◆ Data to examine
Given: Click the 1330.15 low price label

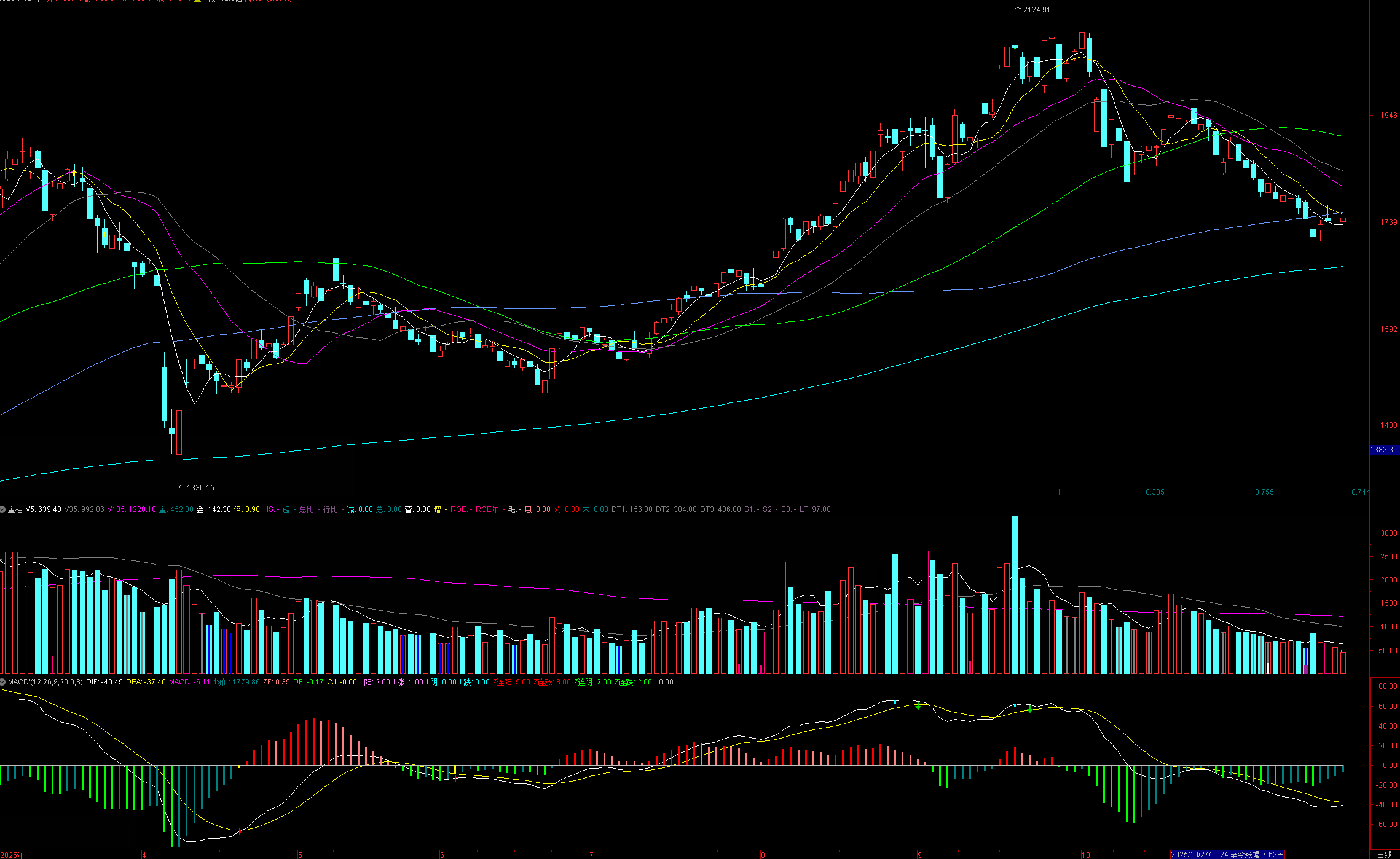Looking at the screenshot, I should pos(200,488).
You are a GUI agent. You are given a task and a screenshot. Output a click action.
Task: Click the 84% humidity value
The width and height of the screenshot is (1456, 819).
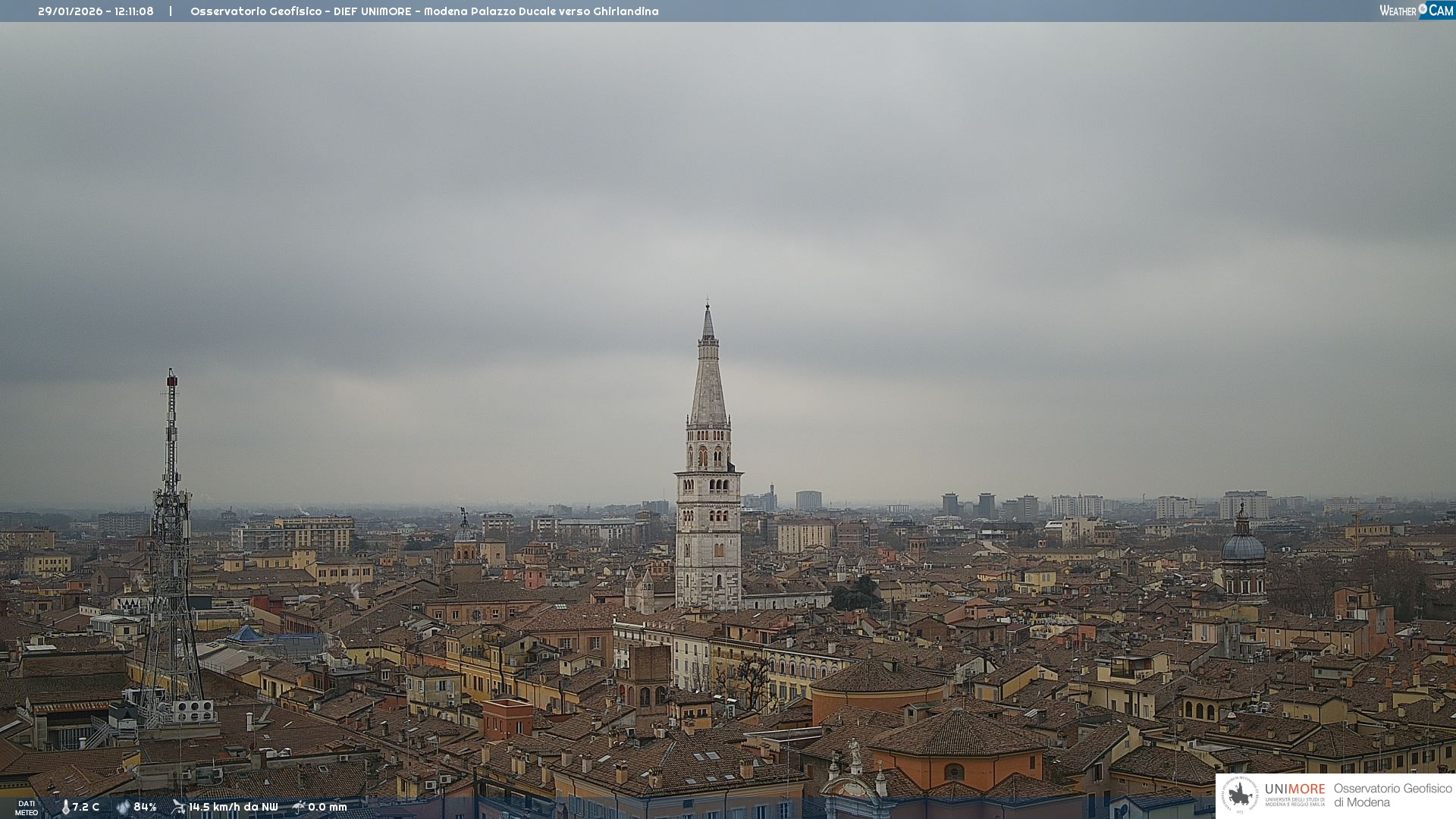click(145, 808)
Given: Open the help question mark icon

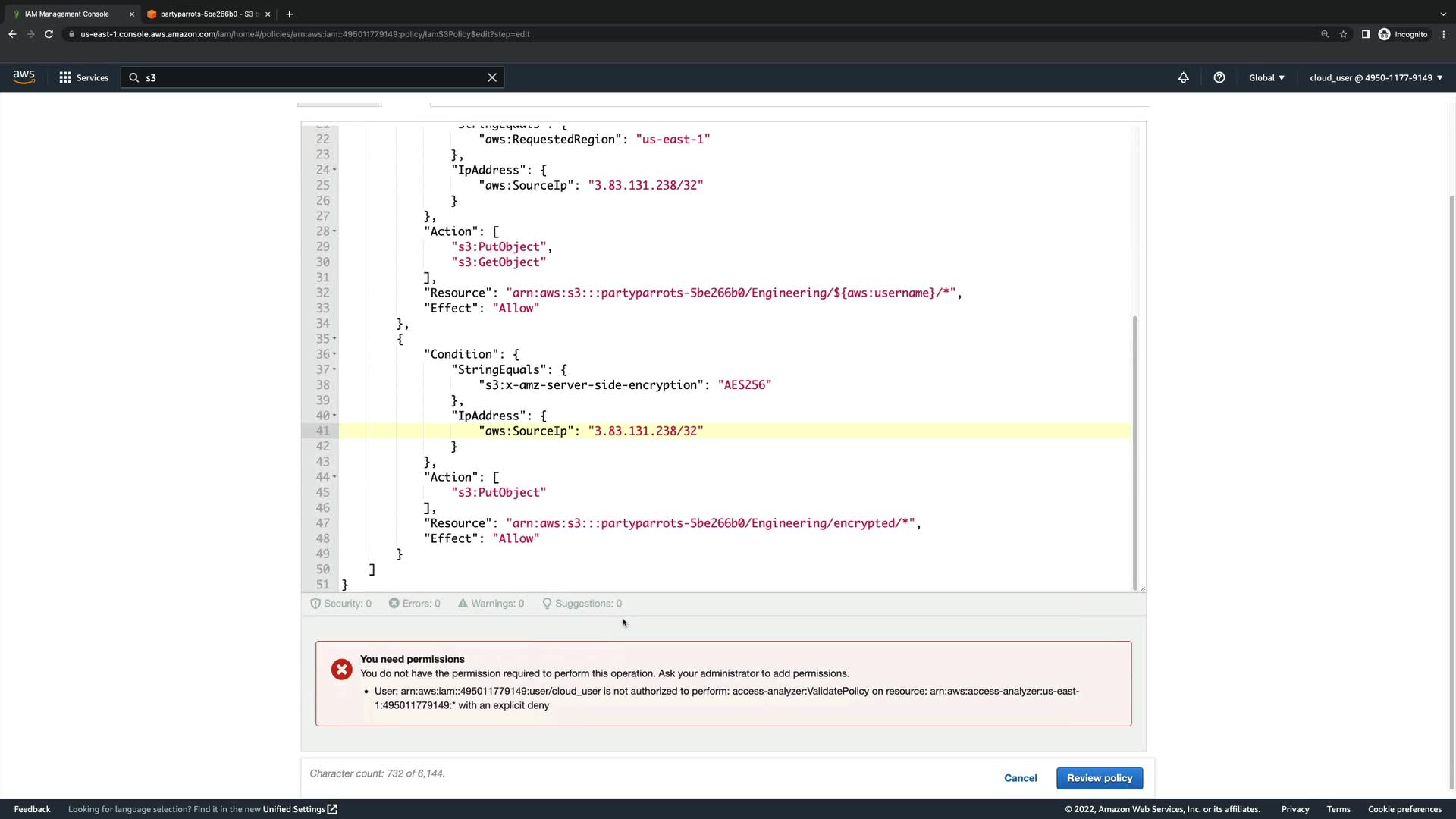Looking at the screenshot, I should pos(1219,77).
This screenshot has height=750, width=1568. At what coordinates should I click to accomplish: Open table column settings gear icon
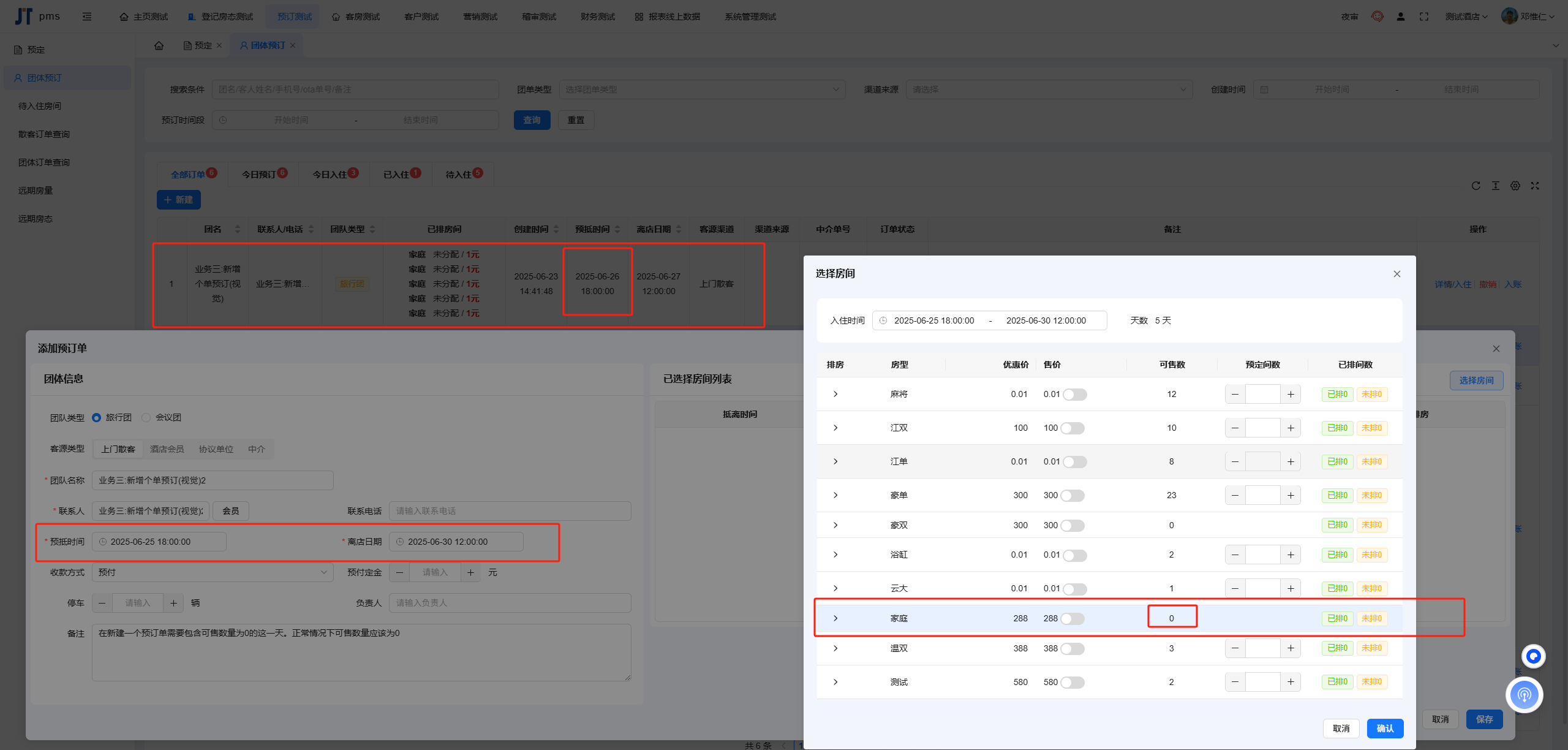pos(1515,186)
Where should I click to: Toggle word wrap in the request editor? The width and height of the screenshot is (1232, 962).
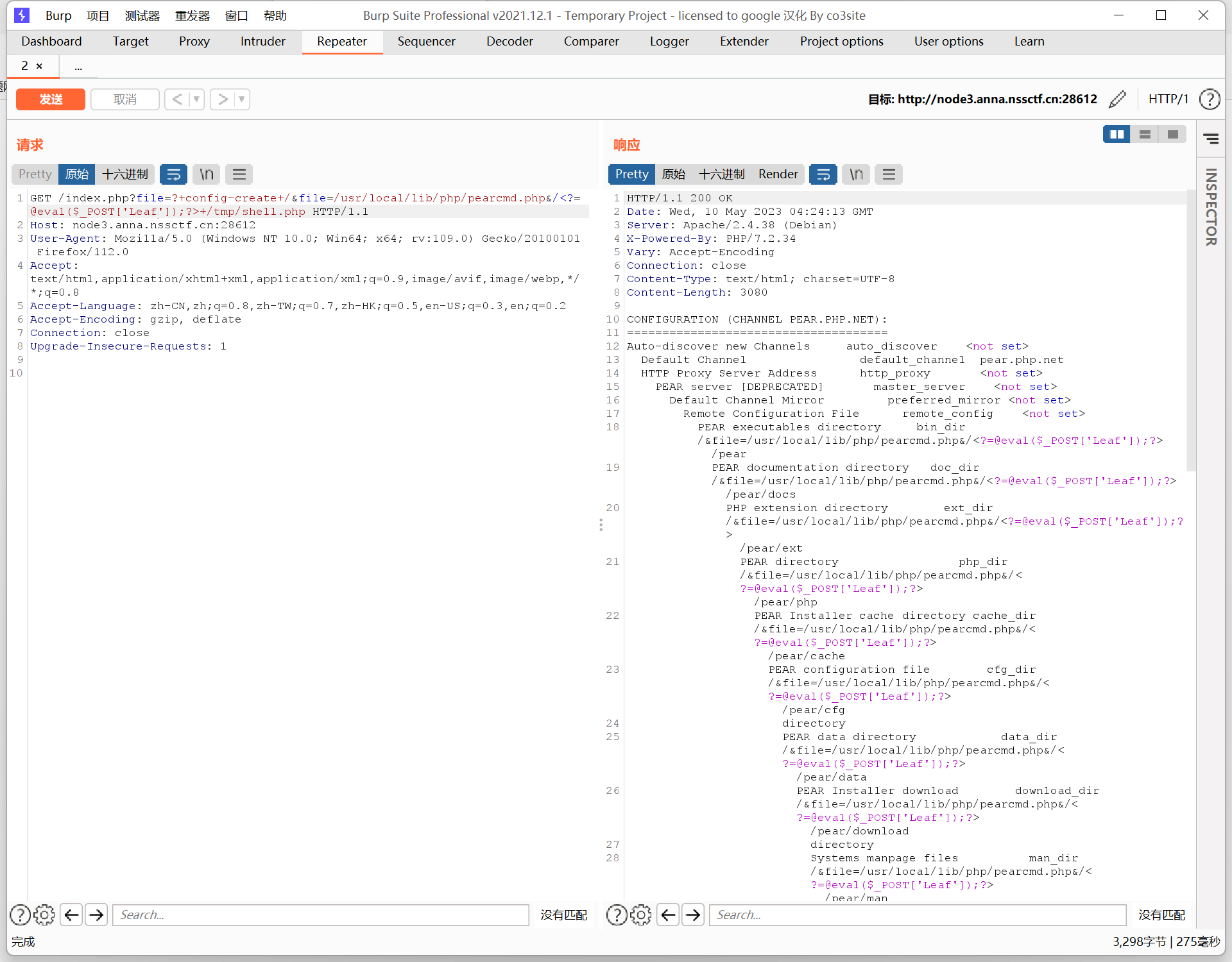coord(173,174)
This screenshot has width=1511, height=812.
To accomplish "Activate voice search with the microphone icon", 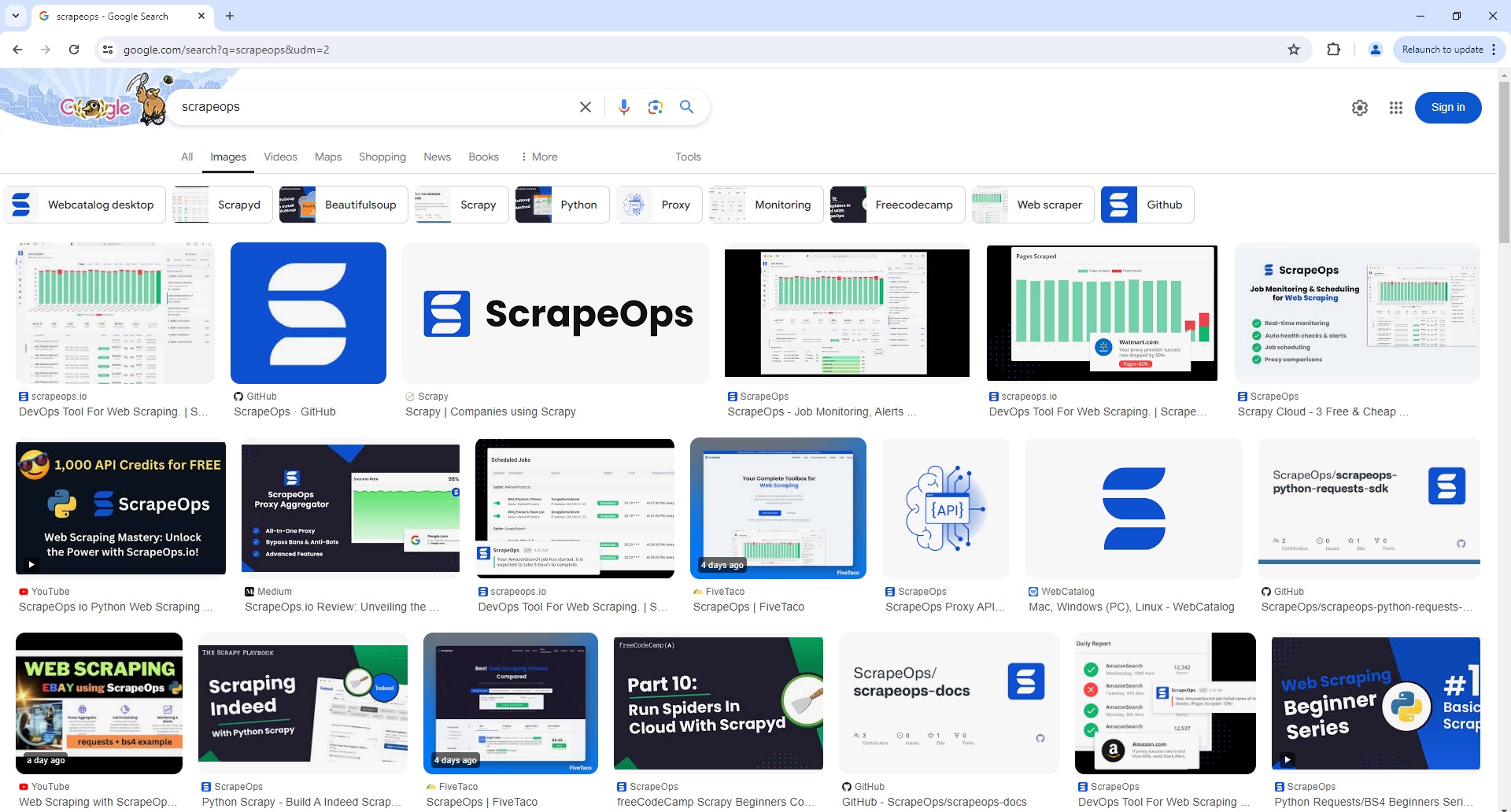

◆ Work request
Retype, word for word, only the line holding "This screenshot has width=1511, height=812." and the lines after it through the final line of the listing above, and leave every picture out.

◆ Task result
This screenshot has width=1511, height=812.
To accomplish "Activate voice search with the microphone icon", 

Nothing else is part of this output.